Figures 3 and 4 show the assembly in the unlocked condition.
In Figure 3, the solenoid plunger 11 has been moved to the position it assumes when
the solenoid is energised and the plunger 2 is in the position in which it is displaced
by the cam 4 as far as possible towards the solenoid housing 12. As a result the
spacing between the pins 15 is such that even if the solenoid is then deenergised
the arms 19 cannot move past the pins 15. The pins 15 therefore impose no restraint
on the axial displacement of the plunger 2. In contrast, as shown in Figures 5 and
6, if the cam 4 is then rotated to displace the plunger 2 so that the pins 15 can
drop down the profiled shoulder 21 defined by the plunger 2, the springs 16 urge
the locking pins 15 towards each other so as to engage behind the shoulder 21. Deenergisation
of the solenoid then results in the arms 19 being extended past the pins 15, restraining
the pins 15 against movement away from each other. Any attempt therefore to drive
the plunger 2 towards the solenoid housing 12 will be resisted as a result of the
pins 15 jamming between the profile 21 and the arms 19.
Figure 7 shows the assembly after displacement of the plunger
2 towards the cam pin 5. Unless the solenoid is energised, the arms 19 of the locking
fork 14 will engage around the pins 15 as shown in Figures 5 and 6. In the configuration
shown in Figure 7 however the solenoid has been energised, displacing the arms 19
to the right. There is then nothing to stop the locking pins 15 being moved apart
against the biasing force provided by the springs 16. Thus if the actuator 20 was
to be withdrawn from the head assembly 3 this would result in the displacement of
the plunger 2 to the right in Figure 7, such movement being permitted as the tapered
surface of the shoulder 21 would push against and force apart the two locking pins
15.
Referring to Figure 8, this shows the assembly if an attempt
is made to withdraw the actuator 21 when the assembly is in the configuration shown
in Figure 2, that is with the pins 15 locked in position by the arms 19. Pulling
on the actuator 21 causes the cam 4 to rotate in the clockwise direction in Figure
8, thereby applying an axial force to the plunger 2 and causing the plunger to move
in the direction indicated by arrow 22. Such displacement is however resisted by
the locking pins 15 which bear against the profile 21. The arms 19 prevent the pins
15 moving apart and thus further axial displacement of the plunger 2 is prevented.
In contrast, if the solenoid is energised so as to displace
the arms 19 to the position shown in Figure 7, and the actuator 20 is pulled out
of the head assembly 3, rotation of the cam 4 is not resisted by contact between
the pins 15 and the profile 21 and as a result the plunger 2 can be displaced in
the direction of arrow 23 as shown in Figure 9.
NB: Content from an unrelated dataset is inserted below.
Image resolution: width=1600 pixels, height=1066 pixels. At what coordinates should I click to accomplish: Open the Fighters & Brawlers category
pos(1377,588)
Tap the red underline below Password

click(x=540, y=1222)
Figure 10 illustrates the housing assembly for the locking
pins 15 and springs 16 and Figure 11 shows the components of the assembly of Figure
10 in exploded form.
Figure 12 is a sectional view through the solenoid plunger
11 showing the bore 8 and the groove extending around the end of the plunger 11
in which the bore 8 is provided, that groove being engaged by the locking fork 14
shown in Figures 13 and 14.
Referring to Figures 13 and 14, the locking fork which
supports the locking arms 19 has a C-shaped body defining an inwardly projecting
edge 24, that edge being received in the slot formed around the end of the solenoid
plunger 11 shown in Figure 12. The inner faces of the fork arms 19 are tapered such
that, on energisation of the solenoid, the arms 19 are released easily from engagement
with the pins 15.
Given the structure of the plunger and locking fork combination,
it is a relatively easy matter to assembly the combination. In an alternative arrangement
it would of course be possible to fabricate the plunger 11 and the locking fork
14 including the locking fork arms 19 as a single piece component.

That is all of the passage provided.